[start EXCERPT]

How a new wardrobe, a new car, and longer working hours lead to millions . . .
In partial reversal, Fourth District holds that trial court did not err by using hybrid Pereira/Van Camp method to allocate community interest in husband’s separate property business, but reverses and remands for trial court to determine and value the community interest in shares of company stock that husband bought from another investor during marriage, and its right to share in profit distributions made after it acquired ownership interest in part of those shares.
In re Marriage of Brandes
(August 14, 2015; ordered published August 31, 2015)
California Court of Appeal 4 Civil D062729 (Div 1) __Cal.App.4 th __, 192 Cal.Rptr.3d 1, 2014 FA 1705, per McConnell, PJ (Huffman and McIntyre, JJ, concurring). San Diego County: Bostwick, J, affirmed in part and reversed in part with directions. For appellant: Edward Silverman, CALS, (619) 744-0694, Stephen Wagner, CFLS, (916) 920-9504, and Rex Jones III, CFLS, (619) 544-7090. For respondent: Marjorie Fuller, (714) 339-9100, and Dennis Wasser, CFLS, (310) 277-7117. CFLP §§M.75, M.78, M.89.

[end EXCERPT]
[start EXTRACTED ENTRIES]

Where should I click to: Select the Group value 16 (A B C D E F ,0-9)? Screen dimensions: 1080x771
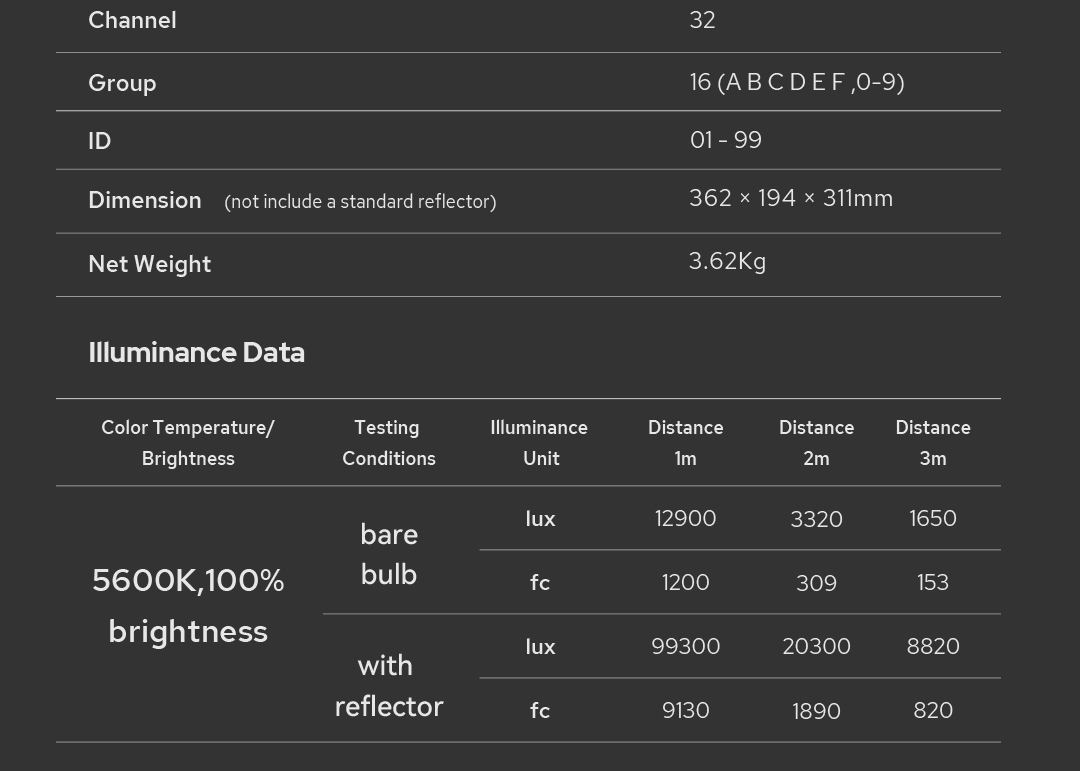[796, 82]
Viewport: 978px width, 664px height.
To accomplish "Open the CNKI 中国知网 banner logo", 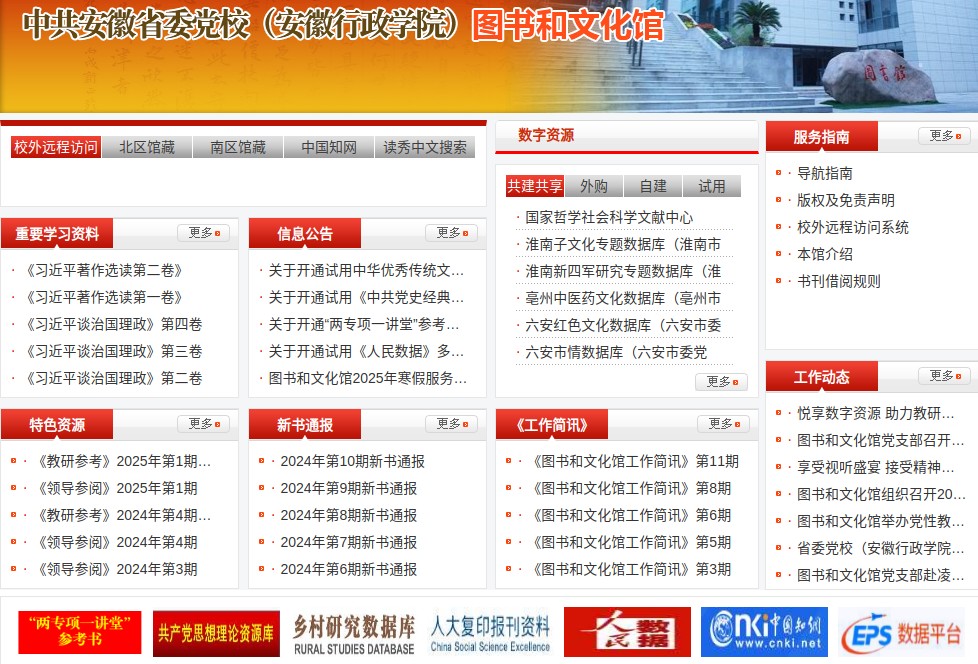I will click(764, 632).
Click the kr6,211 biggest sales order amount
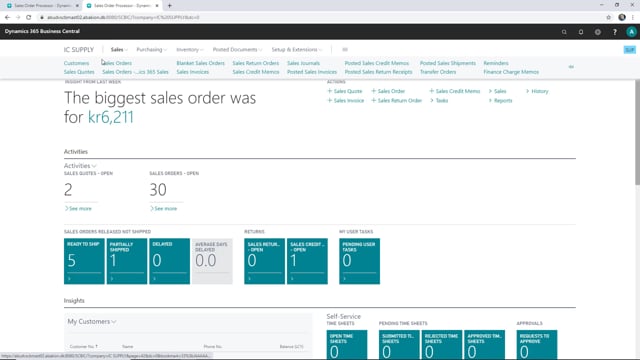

[end EXTRACTED ENTRIES]

# EXERCISE DESCRIPTION
According to the case summary above, which method did the Fourth District hold the trial court properly used to allocate the community interest in the husband's separate property business?

# EXERCISE ANSWER
The hybrid Pereira/Van Camp method.